经导管治疗转外科主动脉瓣置换术患者的当代治疗结果。

Contemporary outcomes of surgical aortic valve replacement in patients referred for a transcatheter approach.

机构信息

Meijer Heart and Vascular Institute, Division of Cardiothoracic Surgery, Corewell Health West, Grand Rapids, MI, United States of America; College of Human Medicine, Michigan State University, Grand Rapids, MI, United States of America.

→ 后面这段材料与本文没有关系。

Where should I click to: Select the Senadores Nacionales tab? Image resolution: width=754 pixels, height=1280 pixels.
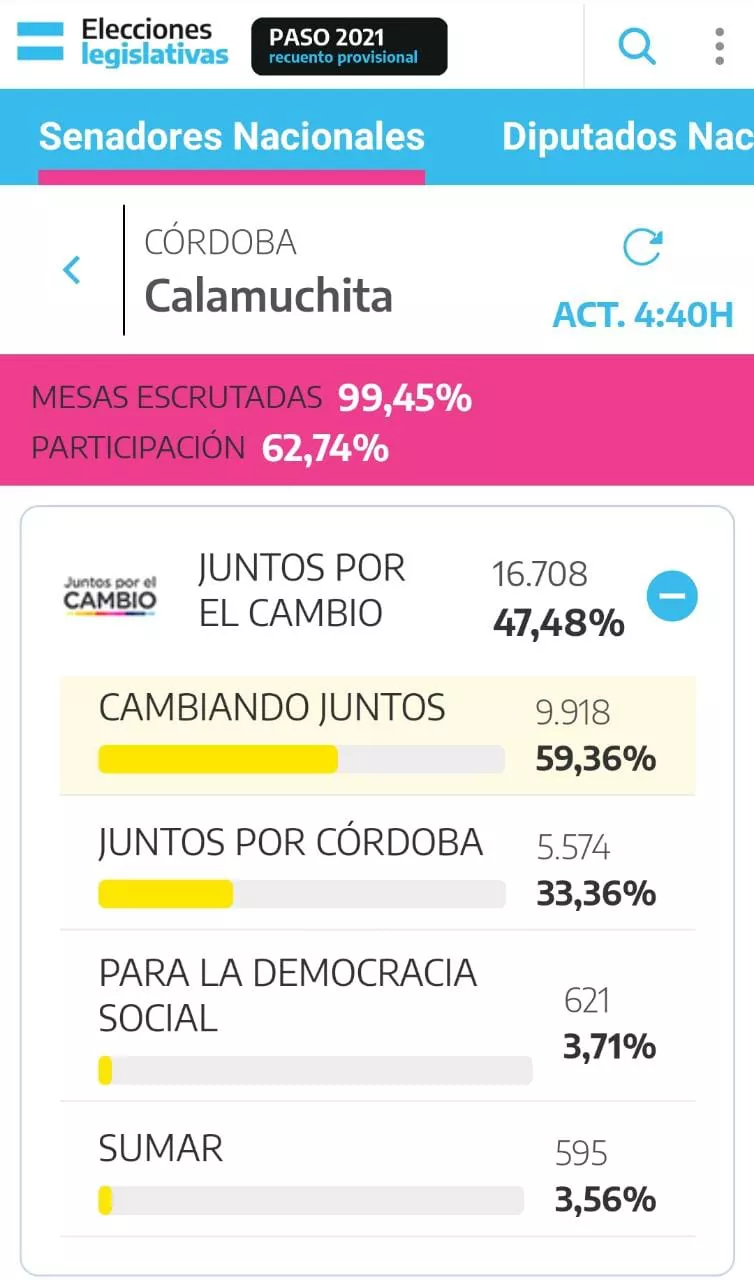coord(231,137)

College of Human Medicine, Michigan State University, Grand Rapids, MI, United States of America.

出版信息

Int J Cardiol. 2024 Jul 15;407:132004. doi: 10.1016/j.ijcard.2024.132004. Epub 2024 Mar 30.

Abstract

OBJECTIVES

The purpose of this study is to examine which patients referred to our structural valve clinic for potential transcatheter aortic valve replacement (TAVR) are receiving surgical aortic valve replacement (SAVR) whether due to unsuitable anatomy for TAVR versus other reasons.

METHODS

Individuals referred for TAVR from January 2019 to March 2022, who ultimately underwent SAVR were examined, retrospectively. Patients were divided into 2 surgical groups: TAVR was technically unsuitable (SAVR-TU) and those in which TAVR was technically feasible (SAVR-TF).

RESULTS

215 patients referred for TAVR underwent SAVR with 61 (28.4%) patients in the SAVR-TU group and 154 (71.6%) in the SAVR-TF group. The SAVR-TU group were more commonly female (52.5% vs 23.4%, p < 0.0001), had a higher incidence of stroke at baseline (9.8% vs 2.0%, p = 0.017) were frailer (5-m gait 5.2 s vs 4.7 s, p = 0.0035), and had a higher Society of Thoracic Surgery risk score (2.2 vs 1.7, p = 0.04). In the SAVR-TU group, unsuitability for TAVR was due to inadequate aortic root anatomy (86.9%), and poor peripheral access (6.6%). In the SAVR-TF group, the most common reasons for SAVR referral were concomitant coronary artery disease (42.9%), bicuspid aortic valve disease (16.9%), and concomitant aortic aneurysm (10.4%). Overall, in-hospital mortality was 1.4% with no difference between both groups. One-year survival was 96.7%.

CONCLUSION

Despite a higher trend of aortic stenosis being treated with TAVR, higher risk patients unsuitable for TAVR can have SAVR with excellent outcomes. Moreover, patients with AS and concomitant other pathology should be evaluated for cardiac surgery.

摘要

目的

本研究旨在探讨因解剖结构不适宜行经导管主动脉瓣置换术(TAVR)而接受外科主动脉瓣置换术(SAVR)的患者,以及因其他原因而接受 SAVR 的患者。

方法

回顾性分析 2019 年 1 月至 2022 年 3 月间因 TAVR 而转诊至我院结构性瓣膜诊所、最终接受 SAVR 的患者。将患者分为 2 个外科组:TAVR 技术不适用(SAVR-TU)和 TAVR 技术可行(SAVR-TF)。

结果

215 例患者因 TAVR 而转诊,其中 61 例(28.4%)患者在 SAVR-TU 组,154 例(71.6%)患者在 SAVR-TF 组。SAVR-TU 组患者更常见于女性(52.5%比 23.4%,p<0.0001),基线时有更高的卒中发生率(9.8%比 2.0%,p=0.017),身体更虚弱(5 米步行速度 5.2s 比 4.7s,p=0.0035),并且胸外科医师学会风险评分更高(2.2 比 1.7,p=0.04)。在 SAVR-TU 组中,TAVR 不适用的原因是主动脉根部解剖结构不足(86.9%)和外周血管通路不良(6.6%)。在 SAVR-TF 组中,SAVR 转诊的最常见原因是同时合并冠状动脉疾病(42.9%)、二叶式主动脉瓣疾病(16.9%)和同时合并主动脉瘤(10.4%)。总体而言,住院死亡率为 1.4%,两组间无差异。1 年生存率为 96.7%。

结论

尽管经导管主动脉瓣置换术治疗主动脉瓣狭窄的趋势较高,但不适合行经导管主动脉瓣置换术的高危患者仍可接受外科主动脉瓣置换术,且预后良好。此外,患有主动脉瓣狭窄且同时合并其他病理学的患者应接受心脏手术评估。